With the impending launch of Apple’s new iPad does this mean the end is nigh for those retailers who sell magazines and books? While I don’t think the end is here just yet, it isn’t hard to see a future where the local newsagent will be a thing of the past.
In Australia, most newsagencies sell items including newspapers, magazines, books, greeting cards, lotto tickets and stationary supplies. I am sure that in the past few years the increase in popularity of email, Facebook and other social networking sites has reduced the sales of greeting cards. I for one, am a consumer who rarely buys greeting cards anymore and would rather send a greeting to my friends via Facebook or via an email. Is this less personal? Perhaps! I am still taking the time and effort to connect to that friend and wish them well on their special day. When I receive an E-greeting from a friend I am thankful for it and have never thought I would have preferred a card. I don’t think I am alone here.
As for newspapers I rarely buy one. I get my news from online sources like http://www.news.com.au. News online for now is a free service, however reports over the last few months, particularly from News Corp CEO Rupert Murdoch has indicated that online news in the very near future will not be free as it is now. And nor should it be. Real journalists are paid to compile those reports as well as a myriad of behind the scenes people to load the content, keep the servers going etc and all of this costs money. Yes I hear you saying that these online sites have advertising on them but I would doubt that a high percentage of readers click through to the advertisers. I am happy to pay a subscription for online news, but only if it presents exactly the same as reading a newspaper does now, which the iPad and similar devices will allow. I also won’t be the same as it costs for a current newspaper. With no need for printing or retailers to sell them and therefore commissions, the cost of an online version of the daily paper should be considerable less.
Magazines will go the same way as newspapers. Available on line for a nominal fee. That is fine. The pictures and articles will look much better and with embedded video added into stories it will improve the quality of those stores 100%. I look forward to reading my favourite magazines online.
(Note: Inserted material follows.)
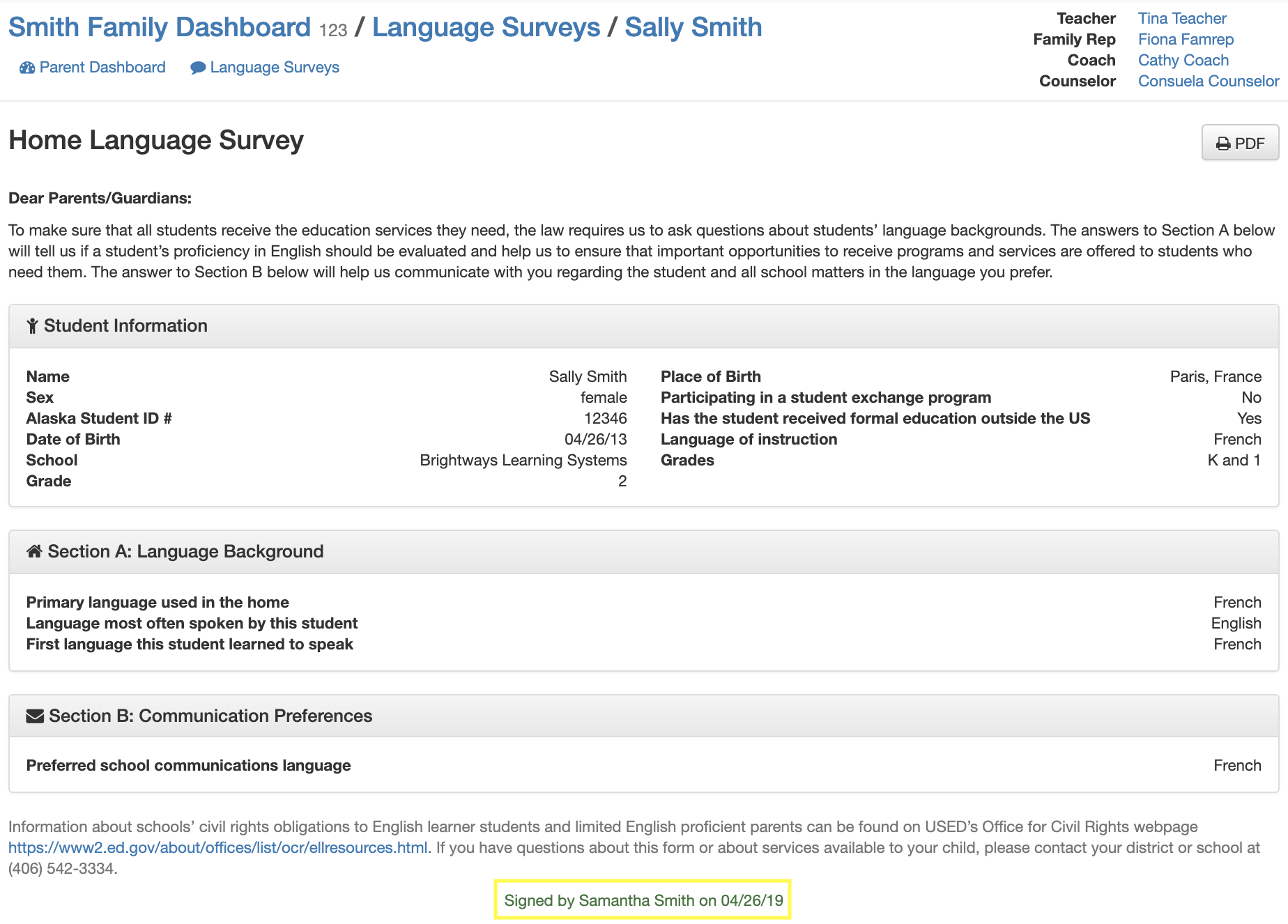
Task: Select the Language Surveys nav link
Action: (x=275, y=68)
The bloke in me definitely looks forward to seeing the iPad Playboy magazine with more than just pictures!
Books are already a huge online business for companies such as Amazon.com who is now selling more online books than paper books for the first time in history. While Amazon’s E-Reader the Kindle is in danger of becoming a dinosaur itself with the iPad now only weeks away, consumers have shown there is a huge business in online books and this has to have retailers of hard copy books very concerned.
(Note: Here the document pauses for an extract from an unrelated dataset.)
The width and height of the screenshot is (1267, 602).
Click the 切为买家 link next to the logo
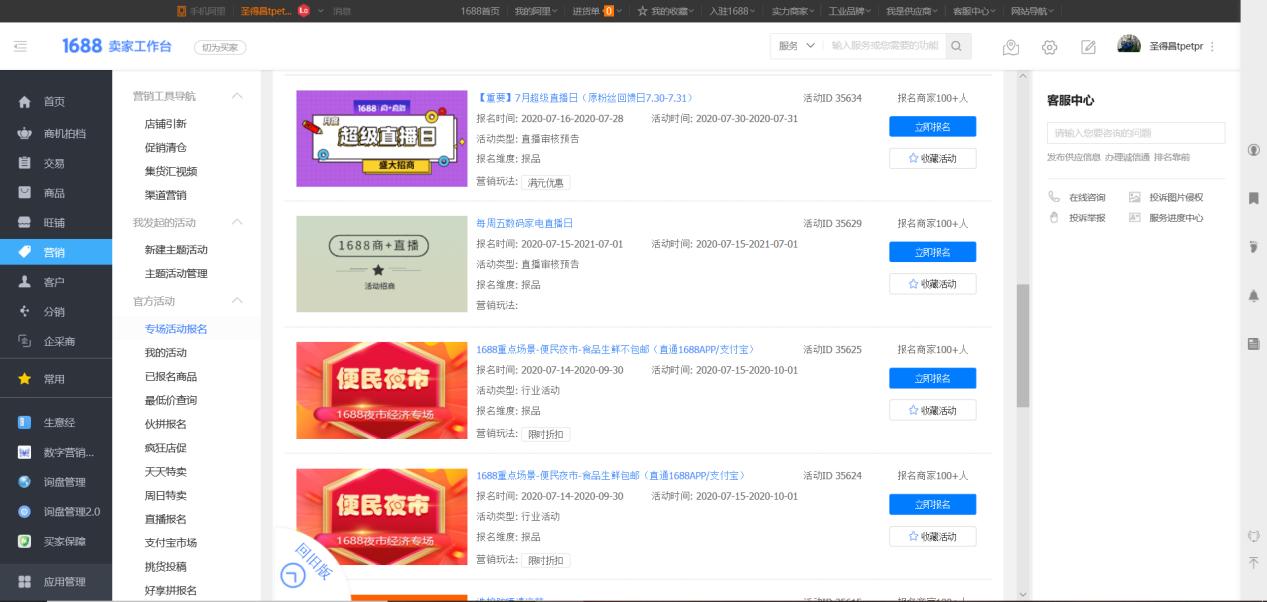(221, 46)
The remainder of items that newsagents sell like lotto tickets are now available to purchase online in Australia but their little cousins, the Scratchie Ticket. which really is just an impulse buy anyway while you are at the newsagent buying your current newspaper, are not. Stationary supplies can be bought elsewhere at department stores and dedicated office supply stores like Officeworks and are generally easily accessible.
The same can be said about video stores. With the massive increase in downloading movies either legally or illegally plus the increase in subscriber numbers to pay TV operators such as Foxtel, your local video store will not be able to compete. A source tells me that his Video Ezy store has really become a DVD retailer rather than a DVD rental outlet and that is how he is staying in business. He just doesn’t make the same money he once did on rentals. He has added computers for customers to surf the net on at his store as well as a photocopier as another way of increasing revenue but it is a battle he is losing. The reality is that as broadband services improve and ISP’s lower their costs in an ever increasing competitive market place, more and more people will download their movies, whether to rent or own at a much cheaper price than a DVD retailer will be able to offer. Let’s face it. DVD retailers such as Video Ezy have massive rents and labour costs to pay as well as other costs such as electricity, insurance, security, bank loans etc. They just simply will not be able to compete.
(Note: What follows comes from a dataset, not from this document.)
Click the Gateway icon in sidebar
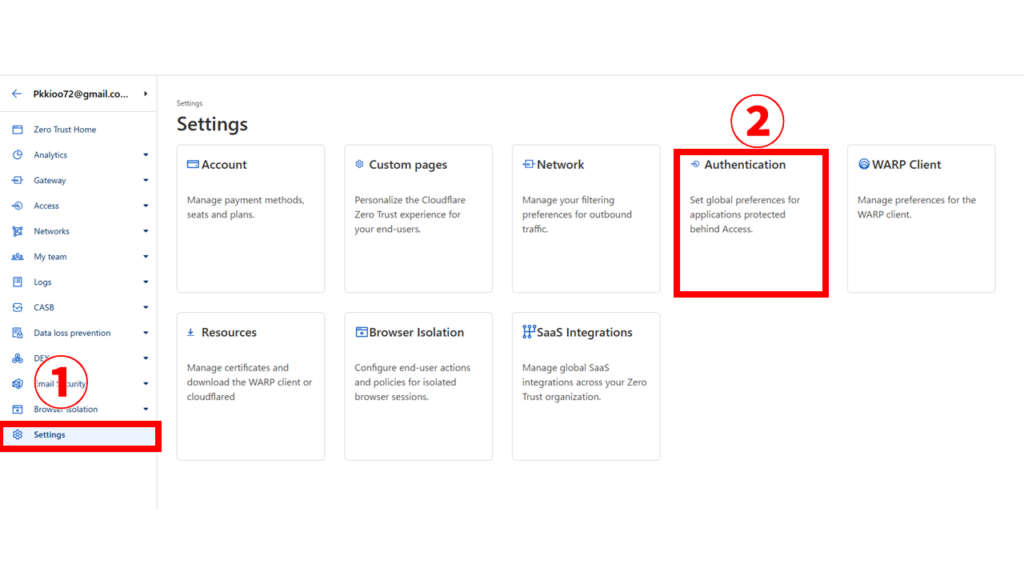 [17, 181]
So my friends, the days of the humble newsagent and video store are numbered. Add onto this list book retailers like Angus and Robertson and it is easy to see a future devoid of these retailers. While it will take time for older generations to either catch up with technology or die off, there will be a time when it just won’t be feasible for these current day retailers to survive.
I honestly don’t think that in 10 years time you will a Blockbuster or Video Ezy around the corner. Newsagents will be few and far between as will book retailers. They will all need to find ways to reinvent themselves or become dinosaurs.
What do you think? Do you buy less greeting cards than you use to? Do you download books now rather than buy hard copy versions? Do you buy your lotto online? What is the future for these retailers?